▸ **Task prompt**: Word for word, repeat the data; no picture should appear in the result.

▸ **Source data**:
* * * * * * * * *

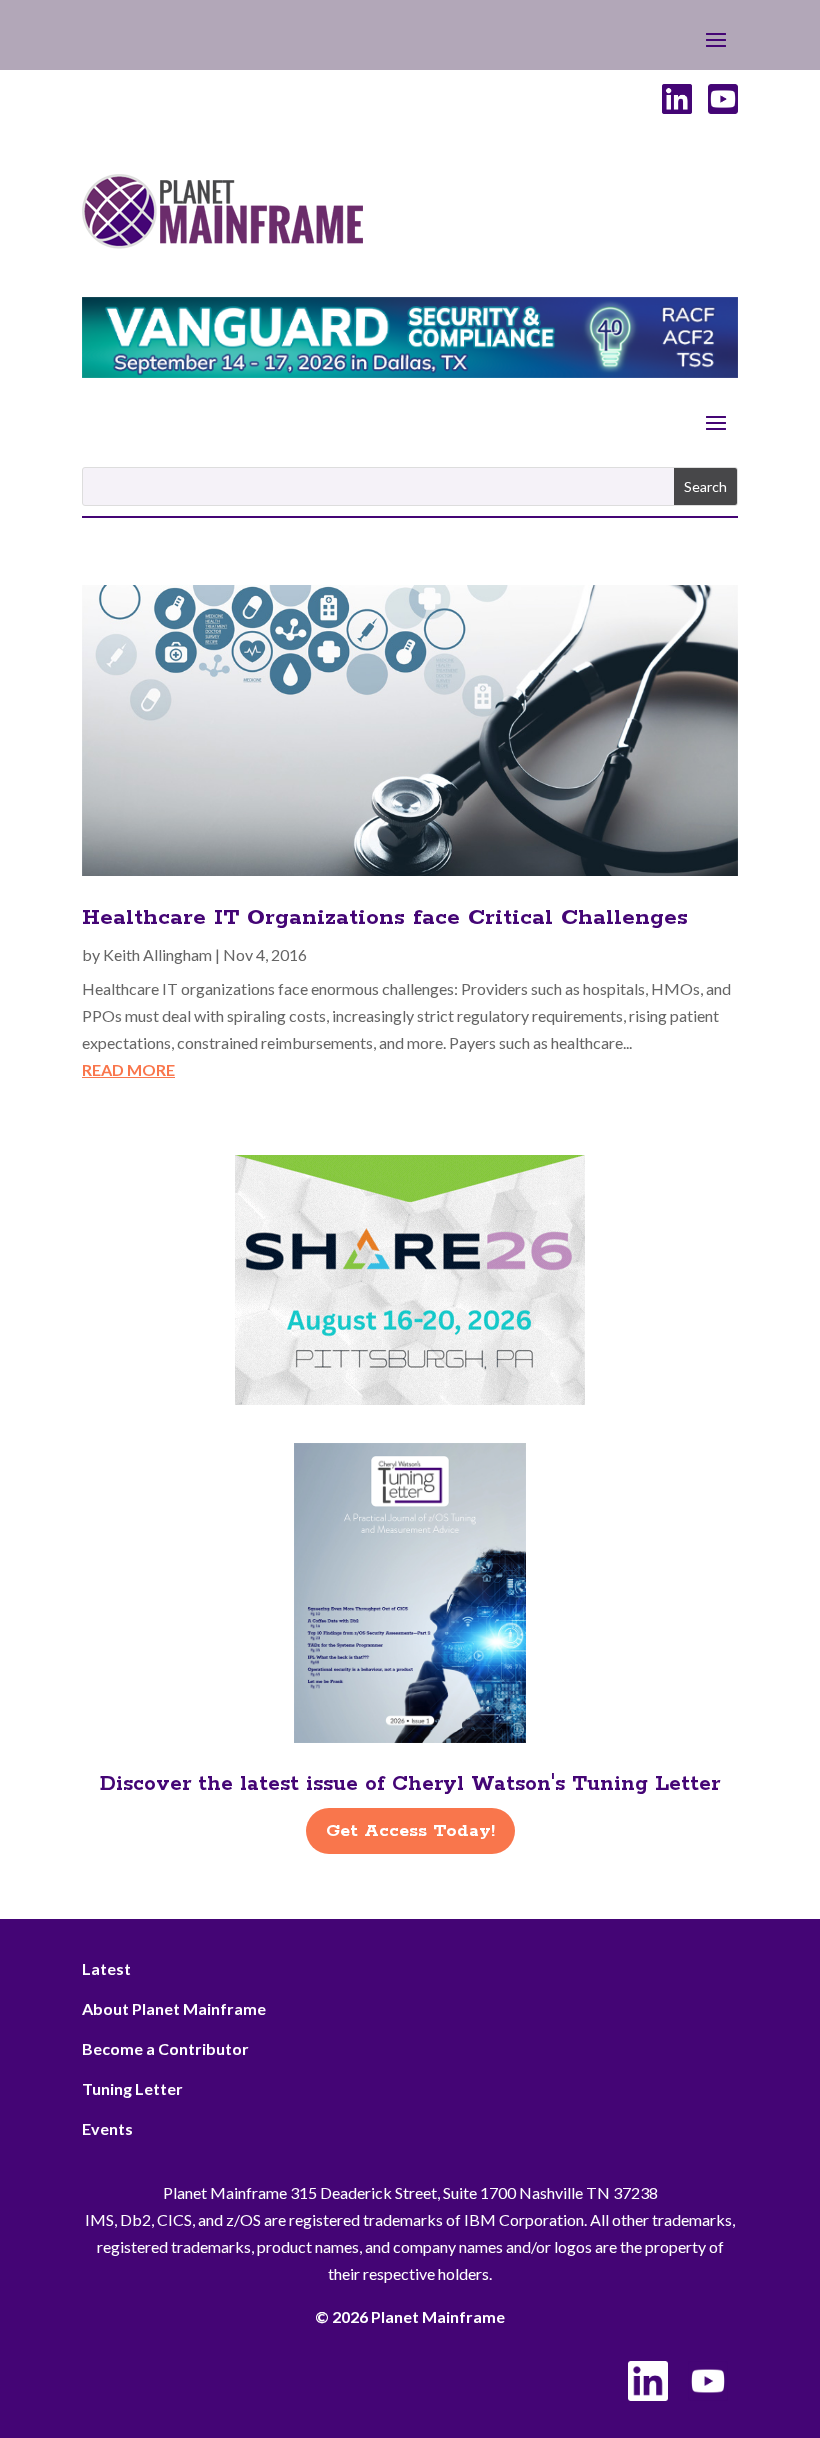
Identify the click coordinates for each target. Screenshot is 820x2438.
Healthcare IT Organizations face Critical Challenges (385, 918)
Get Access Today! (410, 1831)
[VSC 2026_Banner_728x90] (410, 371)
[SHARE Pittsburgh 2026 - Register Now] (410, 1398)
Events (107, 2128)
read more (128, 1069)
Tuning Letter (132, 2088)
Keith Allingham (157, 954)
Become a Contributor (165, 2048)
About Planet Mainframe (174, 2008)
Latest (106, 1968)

* * * * * * * * *

▸ **Answer to the problem**:
Identify the click coordinates for each target. Screenshot is 820x2438.
Healthcare IT Organizations face Critical Challenges (385, 918)
Get Access Today! (410, 1831)
[VSC 2026_Banner_728x90] (410, 371)
[SHARE Pittsburgh 2026 - Register Now] (410, 1398)
Events (107, 2128)
read more (128, 1069)
Tuning Letter (132, 2088)
Keith Allingham (157, 954)
Become a Contributor (165, 2048)
About Planet Mainframe (174, 2008)
Latest (106, 1968)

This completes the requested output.